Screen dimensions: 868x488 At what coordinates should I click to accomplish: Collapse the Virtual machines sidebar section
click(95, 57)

--

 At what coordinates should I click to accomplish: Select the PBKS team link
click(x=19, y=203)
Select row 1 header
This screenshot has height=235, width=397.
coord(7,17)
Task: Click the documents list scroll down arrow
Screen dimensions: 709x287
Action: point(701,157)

- _Prompt_:
Rescale everything from the line containing "Task: Click the" down to the line containing "Action: point(701,157)", both included, by reproducing those lines in full with the requests unchanged. Multiply each coordinate in the answers by 0.45 and round to whole numbers, rounding halves up.

- _Solved exercise_:
Task: Click the documents list scroll down arrow
Screen dimensions: 709x287
Action: point(315,71)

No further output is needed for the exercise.